車中で、コミュ障ながら「のどかな所なんですね~」と男性に声をかけると、気さくに会話に応じてもらえたので、嬉しくなった私は旅館までの約20分間、男性とお喋りを楽しみました。

私、会話のキャッチボールを投げ返してもらえると、ついつい夢中になって歓談してしまうんです。

やかましくてごめんなさい。

 

間人港でカニの競り

 

旅館に到着した私は、一息ついた後、徒歩で間人港に向かいました。

お目当ては間人ガニの競りです。

先程車中で旅館の方と話をしている際、「友人宅へのお土産に間人ガニを買おうと考えています」と伝えたら、間人港での競りで旅館の方に仲買(なかがい)をしてもらえると聞きやって来ました。

一般人は競りには参加できないので、競りで買いたいものがある場合は、関係者に仲買をお願いすることによって、一般人も競りの品を手に入れることができるのです。

あらかじめ聞いていたよ志のやさんのスタッフの特徴にマッチしている方を見つけたので、「こんにちは」と声をかけて早速仲買の依頼をしてみます。

するとそのスタッフさんは「ええ、いいですよ」と応じてくれたものの、どこか言いにくそうに「ご予算はどのくらいです?」と訊いてきます。

おそらくですが、私が間人ガニの相場を知らない客だったらやりにくいなあ、そんな風に考えているように感じられました。

大丈夫です、間人ガニが1000円とかで買えるなんて思っちゃいませんよ。

相場にちょっと色をつけた値段に、2軒分なので2をかけて、予算をスタッフさんに伝えました。

「これでそこそこのカニを買えるといいなと思うんですけど」

遠慮がちに私がそう言うと、スタッフさんは自信の笑みで「余裕ですよ! 良さそうなところ持って来ますね!」と返してくれました。

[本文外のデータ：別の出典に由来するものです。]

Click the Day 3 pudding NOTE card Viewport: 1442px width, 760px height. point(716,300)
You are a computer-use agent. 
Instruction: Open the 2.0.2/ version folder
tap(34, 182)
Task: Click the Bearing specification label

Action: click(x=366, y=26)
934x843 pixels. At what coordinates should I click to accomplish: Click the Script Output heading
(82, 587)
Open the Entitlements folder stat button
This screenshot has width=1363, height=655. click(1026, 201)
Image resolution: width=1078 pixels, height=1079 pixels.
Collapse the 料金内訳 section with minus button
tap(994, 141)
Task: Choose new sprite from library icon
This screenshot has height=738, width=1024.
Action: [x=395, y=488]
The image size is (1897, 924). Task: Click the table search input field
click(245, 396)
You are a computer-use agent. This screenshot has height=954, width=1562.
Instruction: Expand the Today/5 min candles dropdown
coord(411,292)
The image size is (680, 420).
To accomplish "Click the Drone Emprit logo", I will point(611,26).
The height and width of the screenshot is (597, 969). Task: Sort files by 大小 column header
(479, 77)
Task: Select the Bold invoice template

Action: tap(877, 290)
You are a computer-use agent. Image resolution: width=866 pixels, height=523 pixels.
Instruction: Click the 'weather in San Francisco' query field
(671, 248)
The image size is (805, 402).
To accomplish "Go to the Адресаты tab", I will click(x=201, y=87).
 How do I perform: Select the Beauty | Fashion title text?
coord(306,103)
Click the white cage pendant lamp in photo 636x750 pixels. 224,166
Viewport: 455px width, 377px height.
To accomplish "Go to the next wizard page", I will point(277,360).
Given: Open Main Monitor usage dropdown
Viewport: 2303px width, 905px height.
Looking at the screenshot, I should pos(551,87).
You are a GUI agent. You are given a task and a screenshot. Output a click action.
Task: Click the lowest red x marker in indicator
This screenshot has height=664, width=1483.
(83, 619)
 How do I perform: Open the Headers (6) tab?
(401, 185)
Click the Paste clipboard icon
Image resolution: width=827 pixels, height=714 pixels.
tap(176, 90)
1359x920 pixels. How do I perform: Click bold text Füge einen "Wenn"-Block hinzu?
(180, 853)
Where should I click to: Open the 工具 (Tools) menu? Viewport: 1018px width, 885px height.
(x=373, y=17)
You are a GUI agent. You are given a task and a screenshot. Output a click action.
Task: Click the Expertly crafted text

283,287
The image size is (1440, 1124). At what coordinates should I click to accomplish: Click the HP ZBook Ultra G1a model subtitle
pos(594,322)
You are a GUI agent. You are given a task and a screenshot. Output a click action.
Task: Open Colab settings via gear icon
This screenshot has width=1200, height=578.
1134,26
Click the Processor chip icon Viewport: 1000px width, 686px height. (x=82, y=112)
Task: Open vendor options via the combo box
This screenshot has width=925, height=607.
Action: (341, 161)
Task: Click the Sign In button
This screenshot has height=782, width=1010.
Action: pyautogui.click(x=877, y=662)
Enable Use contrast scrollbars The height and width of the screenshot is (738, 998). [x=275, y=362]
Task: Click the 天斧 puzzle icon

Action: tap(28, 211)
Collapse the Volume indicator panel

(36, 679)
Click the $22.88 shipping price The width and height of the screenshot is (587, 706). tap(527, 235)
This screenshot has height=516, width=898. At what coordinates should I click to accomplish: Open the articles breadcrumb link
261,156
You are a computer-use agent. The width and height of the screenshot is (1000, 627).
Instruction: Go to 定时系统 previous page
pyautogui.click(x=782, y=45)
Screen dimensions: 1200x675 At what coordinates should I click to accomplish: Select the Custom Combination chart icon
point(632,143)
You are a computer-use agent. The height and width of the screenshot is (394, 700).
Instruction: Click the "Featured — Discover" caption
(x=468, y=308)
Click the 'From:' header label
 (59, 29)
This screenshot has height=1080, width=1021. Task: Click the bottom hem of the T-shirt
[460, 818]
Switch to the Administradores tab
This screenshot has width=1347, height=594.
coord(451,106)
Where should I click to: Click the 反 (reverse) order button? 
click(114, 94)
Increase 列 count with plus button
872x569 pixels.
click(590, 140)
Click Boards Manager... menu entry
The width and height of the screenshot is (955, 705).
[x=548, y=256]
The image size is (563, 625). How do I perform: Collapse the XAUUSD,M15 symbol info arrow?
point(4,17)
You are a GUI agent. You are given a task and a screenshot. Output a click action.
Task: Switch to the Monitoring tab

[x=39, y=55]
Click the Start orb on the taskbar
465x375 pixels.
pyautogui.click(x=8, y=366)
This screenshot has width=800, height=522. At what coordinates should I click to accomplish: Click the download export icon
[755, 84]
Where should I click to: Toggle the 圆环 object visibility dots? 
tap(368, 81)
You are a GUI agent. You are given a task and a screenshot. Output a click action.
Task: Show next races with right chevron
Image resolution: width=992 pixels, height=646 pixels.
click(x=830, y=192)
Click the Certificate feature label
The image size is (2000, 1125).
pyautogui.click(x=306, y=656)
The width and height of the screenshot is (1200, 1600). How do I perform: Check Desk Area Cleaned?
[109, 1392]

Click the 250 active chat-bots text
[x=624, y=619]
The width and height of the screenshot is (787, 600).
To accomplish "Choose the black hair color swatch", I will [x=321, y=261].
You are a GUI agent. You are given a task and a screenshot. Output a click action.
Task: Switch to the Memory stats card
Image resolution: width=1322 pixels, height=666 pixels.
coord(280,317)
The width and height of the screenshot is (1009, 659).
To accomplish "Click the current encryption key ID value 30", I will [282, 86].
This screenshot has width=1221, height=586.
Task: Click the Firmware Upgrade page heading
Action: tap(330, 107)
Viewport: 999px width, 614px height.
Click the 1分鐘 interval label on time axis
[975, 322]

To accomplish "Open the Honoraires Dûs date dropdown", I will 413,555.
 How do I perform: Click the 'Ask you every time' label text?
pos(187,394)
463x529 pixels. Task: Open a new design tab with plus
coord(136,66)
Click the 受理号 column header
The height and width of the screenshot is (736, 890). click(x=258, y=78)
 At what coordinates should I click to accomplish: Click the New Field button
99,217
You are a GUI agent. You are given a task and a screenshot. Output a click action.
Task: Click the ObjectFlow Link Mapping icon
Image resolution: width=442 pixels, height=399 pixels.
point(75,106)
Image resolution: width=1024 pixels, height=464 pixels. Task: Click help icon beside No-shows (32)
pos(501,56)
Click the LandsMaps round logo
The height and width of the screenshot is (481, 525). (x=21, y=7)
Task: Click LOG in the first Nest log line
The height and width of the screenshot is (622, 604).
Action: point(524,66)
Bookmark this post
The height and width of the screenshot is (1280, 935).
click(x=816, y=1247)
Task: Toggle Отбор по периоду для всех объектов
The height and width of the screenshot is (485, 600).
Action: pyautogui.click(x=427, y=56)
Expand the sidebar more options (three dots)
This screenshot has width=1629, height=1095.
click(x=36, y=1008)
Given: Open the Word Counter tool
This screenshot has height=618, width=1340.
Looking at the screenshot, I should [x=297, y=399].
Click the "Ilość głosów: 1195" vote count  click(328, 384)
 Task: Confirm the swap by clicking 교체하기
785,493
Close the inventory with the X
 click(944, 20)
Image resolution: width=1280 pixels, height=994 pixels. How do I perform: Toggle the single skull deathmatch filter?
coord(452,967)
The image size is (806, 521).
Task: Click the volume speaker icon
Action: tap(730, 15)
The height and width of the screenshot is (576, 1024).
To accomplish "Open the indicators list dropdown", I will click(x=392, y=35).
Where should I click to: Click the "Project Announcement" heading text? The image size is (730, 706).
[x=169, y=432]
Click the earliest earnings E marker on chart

どうやら友人宅へのお土産は、このスタッフさんに安心して任せていいようです。

 

 

間人ガニと対座

 

旅館のお風呂に入り、のんびりとしていたら、夕食の時間になりました。

お腹もぺこぺこ、いよいよ間人ガニとのご対面です。

夕食は間人ガニのフルコースで、約2時間、旅館のお姉さん(?)が付いてお世話をしてくれました。

お姉さんに「お話はしても大丈夫ですか?」と訊かれたので「ええ、会話は大好きですよ」と答えます。

一人客にたまにいるそうなのですが、下手に話しかけると怒りだす客もいるそうなので、慎重になってしまうんですって。

へえ、そういう客もいるんですね。

お姉さんと会話を楽しみながら、お酒をいただきつつ間人ガニに舌鼓を打ちます。

これが間人ガニの食感なんですね。

同じズワイガニということで、昨年福井県東尋坊で食べた越前ガニとついつい比べてしまいます。

越前ガニの茹で身は加熱してあるとは思えないくらいとろけるような食感でした。

対してこの間人ガニの茹で身は、越前ガニのそれとは違い、つるつると言うか、ぷるぷるとした食感です。

間人ガニの方が締まっているようです。

これが間人ガニと越前ガニの違いなのか、たまたまなのか、はたまた火の通り方が違うだけなのか。

私にはわかりませんが、ひとつ言えるのはどちらも甲乙がつけられないくらい美味しかったということです。

最後のお料理、かにすきをいただいた後、残り汁での雑炊をかき込み、お腹ははち切れんばかりに膨らみました。

最高の料理だけで食欲が満たされ、これ以上の幸せはないだろうと思えたのですから、天罰が下っても決して文句は言えません。

 

 

自虐的な夜

食事が終わりひと時休憩した後、私は酔い覚ましのために自販機で冷たいお茶を買い、一階の誰もいないロビーのソファーに腰かけました。

ずっと前から「いつか行ってみたい」と来ることを待ち望んでいた間人の町。

そしてカニ好きなら一度は食べてみたいと思うであろう幻のズワイガニ。

とうとう、念願を叶えちゃったな。

まったく、無職のくせにいいご身分だよ。

今回の一泊二日旅行の予算は、お土産代を含めて20万円でちょっと足が出るくらい。

たかがカニを食べるためだけにその金額を出したと、聞く人が聞けば絶対に怒るでしょう。

私は何様でもなく、ただの精神疾患持ちの無職だよ。

くそ、悪いことは何一つしていないはずなのに、なんでこんなに罪悪感があるんだろう。

外は深淵の闇、どこか頼りない照明の下、やけに静寂が耳に障るロビーのソファーで、うすぼんやりとペットボトルのお茶を口に運びながら、一人で静かに自虐的な気分に身を任せました。